(Saved data entries)
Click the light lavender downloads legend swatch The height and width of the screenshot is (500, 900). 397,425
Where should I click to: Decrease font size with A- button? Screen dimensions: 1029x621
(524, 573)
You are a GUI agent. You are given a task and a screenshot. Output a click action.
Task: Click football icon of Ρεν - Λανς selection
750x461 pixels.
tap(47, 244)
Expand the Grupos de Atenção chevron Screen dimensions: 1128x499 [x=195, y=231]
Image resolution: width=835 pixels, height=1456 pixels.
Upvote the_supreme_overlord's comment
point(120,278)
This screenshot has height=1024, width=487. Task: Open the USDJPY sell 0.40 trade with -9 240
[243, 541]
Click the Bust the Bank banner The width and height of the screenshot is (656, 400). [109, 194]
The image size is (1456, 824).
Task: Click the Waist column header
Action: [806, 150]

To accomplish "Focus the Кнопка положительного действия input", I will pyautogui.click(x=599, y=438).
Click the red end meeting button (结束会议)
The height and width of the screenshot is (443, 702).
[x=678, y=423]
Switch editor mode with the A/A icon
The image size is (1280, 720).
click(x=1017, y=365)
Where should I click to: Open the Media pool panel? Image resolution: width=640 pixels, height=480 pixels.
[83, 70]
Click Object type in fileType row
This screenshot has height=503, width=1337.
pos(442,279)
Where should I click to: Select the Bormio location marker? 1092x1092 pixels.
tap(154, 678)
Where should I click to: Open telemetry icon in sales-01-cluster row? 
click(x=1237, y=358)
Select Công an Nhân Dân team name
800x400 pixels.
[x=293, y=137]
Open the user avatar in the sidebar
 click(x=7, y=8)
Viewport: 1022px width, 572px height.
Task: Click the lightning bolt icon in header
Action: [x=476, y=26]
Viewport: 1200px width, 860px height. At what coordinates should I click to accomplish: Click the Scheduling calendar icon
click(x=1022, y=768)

(Activity) Please output every line shown above exactly.

(Response box)
Click the light lavender downloads legend swatch The height and width of the screenshot is (500, 900). 397,425
Where should I click to: Decrease font size with A- button? Screen dimensions: 1029x621
(524, 573)
You are a GUI agent. You are given a task and a screenshot. Output a click action.
Task: Click football icon of Ρεν - Λανς selection
750x461 pixels.
tap(47, 244)
Expand the Grupos de Atenção chevron Screen dimensions: 1128x499 [x=195, y=231]
Image resolution: width=835 pixels, height=1456 pixels.
Upvote the_supreme_overlord's comment
point(120,278)
This screenshot has height=1024, width=487. Task: Open the USDJPY sell 0.40 trade with -9 240
[243, 541]
Click the Bust the Bank banner The width and height of the screenshot is (656, 400). [109, 194]
The image size is (1456, 824).
Task: Click the Waist column header
Action: [806, 150]

To accomplish "Focus the Кнопка положительного действия input", I will pyautogui.click(x=599, y=438).
Click the red end meeting button (结束会议)
The height and width of the screenshot is (443, 702).
[x=678, y=423]
Switch editor mode with the A/A icon
The image size is (1280, 720).
click(x=1017, y=365)
Where should I click to: Open the Media pool panel? Image resolution: width=640 pixels, height=480 pixels.
[83, 70]
Click Object type in fileType row
This screenshot has height=503, width=1337.
pos(442,279)
Where should I click to: Select the Bormio location marker? 1092x1092 pixels.
tap(154, 678)
Where should I click to: Open telemetry icon in sales-01-cluster row? 
click(x=1237, y=358)
Select Công an Nhân Dân team name
800x400 pixels.
[x=293, y=137]
Open the user avatar in the sidebar
 click(x=7, y=8)
Viewport: 1022px width, 572px height.
Task: Click the lightning bolt icon in header
Action: [x=476, y=26]
Viewport: 1200px width, 860px height. At what coordinates should I click to accomplish: Click the Scheduling calendar icon
click(x=1022, y=768)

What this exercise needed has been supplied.